Reproduce the records below exactly as shown.
◇ ◇ ◇ ◇ ◇
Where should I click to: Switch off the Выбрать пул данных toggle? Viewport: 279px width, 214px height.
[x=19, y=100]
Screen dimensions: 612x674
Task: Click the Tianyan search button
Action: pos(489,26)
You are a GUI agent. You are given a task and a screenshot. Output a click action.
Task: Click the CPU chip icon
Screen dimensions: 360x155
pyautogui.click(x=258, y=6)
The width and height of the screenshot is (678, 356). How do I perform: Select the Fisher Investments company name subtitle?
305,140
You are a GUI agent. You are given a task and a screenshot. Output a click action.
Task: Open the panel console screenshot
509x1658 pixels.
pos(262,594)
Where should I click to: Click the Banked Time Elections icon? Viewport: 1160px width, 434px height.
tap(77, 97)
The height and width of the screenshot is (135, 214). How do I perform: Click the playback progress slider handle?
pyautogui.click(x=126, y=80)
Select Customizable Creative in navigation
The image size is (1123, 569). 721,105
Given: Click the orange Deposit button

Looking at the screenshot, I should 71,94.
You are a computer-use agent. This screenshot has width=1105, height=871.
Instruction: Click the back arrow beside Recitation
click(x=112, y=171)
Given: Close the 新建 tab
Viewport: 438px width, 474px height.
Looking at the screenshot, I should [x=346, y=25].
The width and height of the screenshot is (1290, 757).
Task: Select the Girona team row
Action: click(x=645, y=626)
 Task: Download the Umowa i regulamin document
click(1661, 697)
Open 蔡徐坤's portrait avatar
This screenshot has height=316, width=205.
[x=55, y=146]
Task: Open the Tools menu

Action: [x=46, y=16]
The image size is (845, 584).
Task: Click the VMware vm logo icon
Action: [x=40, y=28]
◇ ◇ ◇ ◇ ◇
• SOLUTION TO THE EXERCISE
Where should I click to: Switch off the Выбрать пул данных toggle? Viewport: 279px width, 214px height.
[x=19, y=100]
Screen dimensions: 612x674
Task: Click the Tianyan search button
Action: pos(489,26)
You are a GUI agent. You are given a task and a screenshot. Output a click action.
Task: Click the CPU chip icon
Screen dimensions: 360x155
pyautogui.click(x=258, y=6)
The width and height of the screenshot is (678, 356). How do I perform: Select the Fisher Investments company name subtitle?
305,140
You are a GUI agent. You are given a task and a screenshot. Output a click action.
Task: Open the panel console screenshot
509x1658 pixels.
pos(262,594)
Where should I click to: Click the Banked Time Elections icon? Viewport: 1160px width, 434px height.
tap(77, 97)
The height and width of the screenshot is (135, 214). How do I perform: Click the playback progress slider handle?
pyautogui.click(x=126, y=80)
Select Customizable Creative in navigation
The image size is (1123, 569). 721,105
Given: Click the orange Deposit button

Looking at the screenshot, I should 71,94.
You are a computer-use agent. This screenshot has width=1105, height=871.
Instruction: Click the back arrow beside Recitation
click(x=112, y=171)
Given: Close the 新建 tab
Viewport: 438px width, 474px height.
Looking at the screenshot, I should [x=346, y=25].
The width and height of the screenshot is (1290, 757).
Task: Select the Girona team row
Action: click(x=645, y=626)
 Task: Download the Umowa i regulamin document
click(1661, 697)
Open 蔡徐坤's portrait avatar
This screenshot has height=316, width=205.
[x=55, y=146]
Task: Open the Tools menu

Action: [x=46, y=16]
The image size is (845, 584).
Task: Click the VMware vm logo icon
Action: [x=40, y=28]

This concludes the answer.